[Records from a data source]
------------------------------------
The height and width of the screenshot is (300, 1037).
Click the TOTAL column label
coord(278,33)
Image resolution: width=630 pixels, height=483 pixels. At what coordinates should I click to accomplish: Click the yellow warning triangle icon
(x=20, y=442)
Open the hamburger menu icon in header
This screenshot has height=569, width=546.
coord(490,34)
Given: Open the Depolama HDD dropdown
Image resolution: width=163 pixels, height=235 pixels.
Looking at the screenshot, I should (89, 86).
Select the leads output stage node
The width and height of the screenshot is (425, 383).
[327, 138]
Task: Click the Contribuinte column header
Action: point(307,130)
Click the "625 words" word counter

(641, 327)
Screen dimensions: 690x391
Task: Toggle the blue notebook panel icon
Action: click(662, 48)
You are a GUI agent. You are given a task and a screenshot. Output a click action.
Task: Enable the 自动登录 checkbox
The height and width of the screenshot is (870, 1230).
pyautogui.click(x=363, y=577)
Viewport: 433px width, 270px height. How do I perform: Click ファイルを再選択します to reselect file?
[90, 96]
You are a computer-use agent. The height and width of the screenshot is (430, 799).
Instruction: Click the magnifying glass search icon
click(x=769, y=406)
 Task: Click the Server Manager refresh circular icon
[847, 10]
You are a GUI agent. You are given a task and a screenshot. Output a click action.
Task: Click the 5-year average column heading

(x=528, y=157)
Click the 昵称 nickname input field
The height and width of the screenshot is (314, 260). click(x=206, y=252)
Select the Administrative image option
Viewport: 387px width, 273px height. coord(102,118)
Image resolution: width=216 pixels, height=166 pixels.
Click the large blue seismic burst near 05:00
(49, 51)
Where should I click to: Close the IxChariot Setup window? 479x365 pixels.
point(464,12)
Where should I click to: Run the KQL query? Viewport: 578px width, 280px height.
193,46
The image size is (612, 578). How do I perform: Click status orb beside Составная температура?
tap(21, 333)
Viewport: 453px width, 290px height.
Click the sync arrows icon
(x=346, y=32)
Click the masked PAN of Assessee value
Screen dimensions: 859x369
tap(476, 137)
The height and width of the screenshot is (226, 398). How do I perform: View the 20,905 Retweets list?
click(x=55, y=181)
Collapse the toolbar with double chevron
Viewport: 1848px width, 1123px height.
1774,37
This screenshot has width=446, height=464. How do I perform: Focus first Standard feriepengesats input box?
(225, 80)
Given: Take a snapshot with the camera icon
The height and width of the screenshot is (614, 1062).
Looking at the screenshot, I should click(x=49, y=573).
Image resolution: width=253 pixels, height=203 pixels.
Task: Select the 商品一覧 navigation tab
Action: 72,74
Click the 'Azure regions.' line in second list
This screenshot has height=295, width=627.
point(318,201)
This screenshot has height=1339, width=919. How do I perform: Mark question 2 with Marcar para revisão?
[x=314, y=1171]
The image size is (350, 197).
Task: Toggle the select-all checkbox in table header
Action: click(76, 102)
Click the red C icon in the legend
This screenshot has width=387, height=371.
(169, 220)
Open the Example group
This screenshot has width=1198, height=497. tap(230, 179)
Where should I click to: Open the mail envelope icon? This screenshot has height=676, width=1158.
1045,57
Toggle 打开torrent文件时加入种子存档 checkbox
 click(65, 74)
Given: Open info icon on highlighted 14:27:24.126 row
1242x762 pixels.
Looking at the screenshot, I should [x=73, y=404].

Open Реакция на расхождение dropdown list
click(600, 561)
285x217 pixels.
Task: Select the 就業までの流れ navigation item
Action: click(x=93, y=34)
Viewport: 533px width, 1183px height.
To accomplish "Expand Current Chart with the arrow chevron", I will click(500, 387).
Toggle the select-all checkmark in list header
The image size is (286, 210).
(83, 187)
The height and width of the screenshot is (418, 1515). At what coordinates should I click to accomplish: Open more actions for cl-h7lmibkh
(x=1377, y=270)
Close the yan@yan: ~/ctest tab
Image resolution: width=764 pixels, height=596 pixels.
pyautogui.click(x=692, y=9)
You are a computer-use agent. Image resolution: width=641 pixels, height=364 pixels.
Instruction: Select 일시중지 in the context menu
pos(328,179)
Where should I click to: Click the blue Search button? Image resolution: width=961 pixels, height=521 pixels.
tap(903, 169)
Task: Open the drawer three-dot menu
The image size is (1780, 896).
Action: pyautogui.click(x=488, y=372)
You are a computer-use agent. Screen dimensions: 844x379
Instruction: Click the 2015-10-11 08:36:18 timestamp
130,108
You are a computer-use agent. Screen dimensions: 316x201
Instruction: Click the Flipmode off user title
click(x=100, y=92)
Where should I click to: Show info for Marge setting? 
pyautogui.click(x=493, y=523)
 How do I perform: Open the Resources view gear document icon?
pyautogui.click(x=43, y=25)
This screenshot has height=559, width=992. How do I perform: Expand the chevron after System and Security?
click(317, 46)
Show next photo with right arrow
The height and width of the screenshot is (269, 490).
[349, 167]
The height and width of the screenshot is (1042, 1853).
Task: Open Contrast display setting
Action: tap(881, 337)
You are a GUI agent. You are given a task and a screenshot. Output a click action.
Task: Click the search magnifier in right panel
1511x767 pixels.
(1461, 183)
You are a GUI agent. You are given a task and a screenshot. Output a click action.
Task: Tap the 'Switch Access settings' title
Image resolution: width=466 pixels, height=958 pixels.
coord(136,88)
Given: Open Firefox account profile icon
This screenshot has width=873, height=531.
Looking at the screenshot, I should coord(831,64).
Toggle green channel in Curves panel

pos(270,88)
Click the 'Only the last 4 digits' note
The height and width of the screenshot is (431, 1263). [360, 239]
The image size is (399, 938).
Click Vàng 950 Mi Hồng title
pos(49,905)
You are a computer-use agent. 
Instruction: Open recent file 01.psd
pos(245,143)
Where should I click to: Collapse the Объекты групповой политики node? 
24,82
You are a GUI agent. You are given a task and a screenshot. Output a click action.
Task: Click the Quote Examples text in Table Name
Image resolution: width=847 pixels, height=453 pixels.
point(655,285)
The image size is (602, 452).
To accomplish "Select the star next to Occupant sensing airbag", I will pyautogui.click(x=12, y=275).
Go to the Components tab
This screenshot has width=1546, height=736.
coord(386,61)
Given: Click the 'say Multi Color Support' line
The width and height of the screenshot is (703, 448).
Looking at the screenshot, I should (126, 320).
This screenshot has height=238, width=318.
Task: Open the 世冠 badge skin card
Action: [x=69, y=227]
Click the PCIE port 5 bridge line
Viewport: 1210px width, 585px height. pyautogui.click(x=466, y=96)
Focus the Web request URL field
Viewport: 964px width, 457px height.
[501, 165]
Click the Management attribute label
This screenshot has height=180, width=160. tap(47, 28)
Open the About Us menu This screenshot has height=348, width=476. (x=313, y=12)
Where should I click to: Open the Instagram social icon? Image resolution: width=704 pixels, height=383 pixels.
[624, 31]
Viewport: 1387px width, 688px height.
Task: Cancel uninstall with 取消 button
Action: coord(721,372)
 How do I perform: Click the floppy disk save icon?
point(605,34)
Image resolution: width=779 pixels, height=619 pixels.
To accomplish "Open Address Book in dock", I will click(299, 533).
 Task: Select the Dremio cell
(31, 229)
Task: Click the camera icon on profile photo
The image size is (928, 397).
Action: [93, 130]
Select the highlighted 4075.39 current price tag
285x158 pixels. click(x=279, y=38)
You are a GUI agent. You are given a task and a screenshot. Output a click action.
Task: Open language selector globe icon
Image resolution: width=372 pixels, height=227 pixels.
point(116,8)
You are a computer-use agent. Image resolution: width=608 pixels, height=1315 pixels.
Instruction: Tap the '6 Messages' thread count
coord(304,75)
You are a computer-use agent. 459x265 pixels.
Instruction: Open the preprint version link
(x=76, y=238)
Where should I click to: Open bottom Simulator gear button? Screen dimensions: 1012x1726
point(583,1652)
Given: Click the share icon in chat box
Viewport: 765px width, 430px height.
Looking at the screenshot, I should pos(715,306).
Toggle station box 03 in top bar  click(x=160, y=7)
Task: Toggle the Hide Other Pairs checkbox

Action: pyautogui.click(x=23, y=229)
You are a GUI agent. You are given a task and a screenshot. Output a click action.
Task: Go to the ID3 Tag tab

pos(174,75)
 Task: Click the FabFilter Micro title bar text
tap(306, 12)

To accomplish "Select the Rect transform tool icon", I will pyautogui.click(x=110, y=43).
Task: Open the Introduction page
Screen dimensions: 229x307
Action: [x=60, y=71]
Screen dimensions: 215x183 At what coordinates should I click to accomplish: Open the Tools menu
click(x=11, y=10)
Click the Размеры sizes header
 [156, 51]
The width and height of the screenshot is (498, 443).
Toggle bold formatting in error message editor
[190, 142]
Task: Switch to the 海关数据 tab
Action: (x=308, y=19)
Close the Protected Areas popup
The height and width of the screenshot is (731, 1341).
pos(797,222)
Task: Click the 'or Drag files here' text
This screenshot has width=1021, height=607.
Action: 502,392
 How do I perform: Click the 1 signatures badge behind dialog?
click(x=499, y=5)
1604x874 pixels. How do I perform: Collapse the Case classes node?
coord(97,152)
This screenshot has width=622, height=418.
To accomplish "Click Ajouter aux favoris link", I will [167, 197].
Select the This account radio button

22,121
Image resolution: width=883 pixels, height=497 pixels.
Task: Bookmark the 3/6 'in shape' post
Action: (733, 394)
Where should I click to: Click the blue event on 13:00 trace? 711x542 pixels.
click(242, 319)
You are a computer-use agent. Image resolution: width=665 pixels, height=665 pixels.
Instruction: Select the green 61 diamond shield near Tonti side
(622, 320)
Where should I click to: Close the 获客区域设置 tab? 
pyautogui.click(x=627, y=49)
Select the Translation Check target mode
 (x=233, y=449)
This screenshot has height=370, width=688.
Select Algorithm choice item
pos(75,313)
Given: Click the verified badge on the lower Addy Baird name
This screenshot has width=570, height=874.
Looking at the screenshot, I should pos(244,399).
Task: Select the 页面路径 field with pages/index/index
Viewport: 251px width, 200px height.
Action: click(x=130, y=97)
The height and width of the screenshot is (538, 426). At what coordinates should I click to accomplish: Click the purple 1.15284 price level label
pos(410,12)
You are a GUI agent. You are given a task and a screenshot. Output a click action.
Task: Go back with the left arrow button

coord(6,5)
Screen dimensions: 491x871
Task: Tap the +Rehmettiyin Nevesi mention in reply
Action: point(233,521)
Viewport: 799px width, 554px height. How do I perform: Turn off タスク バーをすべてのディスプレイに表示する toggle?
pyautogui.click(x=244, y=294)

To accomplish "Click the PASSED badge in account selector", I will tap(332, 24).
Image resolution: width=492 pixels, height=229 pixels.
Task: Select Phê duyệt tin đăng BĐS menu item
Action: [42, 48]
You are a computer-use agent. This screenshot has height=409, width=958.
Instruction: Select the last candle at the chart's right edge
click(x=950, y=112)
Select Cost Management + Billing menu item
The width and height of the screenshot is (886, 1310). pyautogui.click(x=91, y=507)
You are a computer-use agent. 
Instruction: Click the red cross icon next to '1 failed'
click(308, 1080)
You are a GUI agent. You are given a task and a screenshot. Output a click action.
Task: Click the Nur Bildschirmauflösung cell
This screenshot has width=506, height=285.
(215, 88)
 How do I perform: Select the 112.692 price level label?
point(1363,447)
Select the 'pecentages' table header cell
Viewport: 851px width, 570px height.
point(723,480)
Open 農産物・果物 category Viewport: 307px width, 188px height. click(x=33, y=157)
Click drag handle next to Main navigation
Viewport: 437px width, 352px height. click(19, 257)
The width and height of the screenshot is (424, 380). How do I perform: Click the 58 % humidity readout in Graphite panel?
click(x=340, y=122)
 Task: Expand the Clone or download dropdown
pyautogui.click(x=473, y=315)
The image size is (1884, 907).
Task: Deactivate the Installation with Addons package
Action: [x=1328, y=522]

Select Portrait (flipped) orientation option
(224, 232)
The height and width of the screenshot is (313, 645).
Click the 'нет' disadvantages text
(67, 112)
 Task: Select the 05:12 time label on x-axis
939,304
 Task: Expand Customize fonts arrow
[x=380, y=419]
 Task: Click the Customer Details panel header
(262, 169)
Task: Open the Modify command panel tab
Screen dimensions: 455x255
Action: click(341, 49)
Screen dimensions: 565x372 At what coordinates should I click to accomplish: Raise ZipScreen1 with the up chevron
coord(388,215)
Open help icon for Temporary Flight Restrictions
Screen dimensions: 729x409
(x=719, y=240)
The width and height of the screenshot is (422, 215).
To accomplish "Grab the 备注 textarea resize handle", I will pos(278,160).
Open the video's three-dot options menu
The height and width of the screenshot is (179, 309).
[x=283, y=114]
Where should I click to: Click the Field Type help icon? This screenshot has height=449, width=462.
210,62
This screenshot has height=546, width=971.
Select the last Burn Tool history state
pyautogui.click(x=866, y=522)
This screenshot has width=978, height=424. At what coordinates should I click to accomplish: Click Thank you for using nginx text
------------------------------------
**Problem statement**
All lines above containing the string "photo" are to be collected.

**Response to this exercise**
Show next photo with right arrow
Task: Click the camera icon on profile photo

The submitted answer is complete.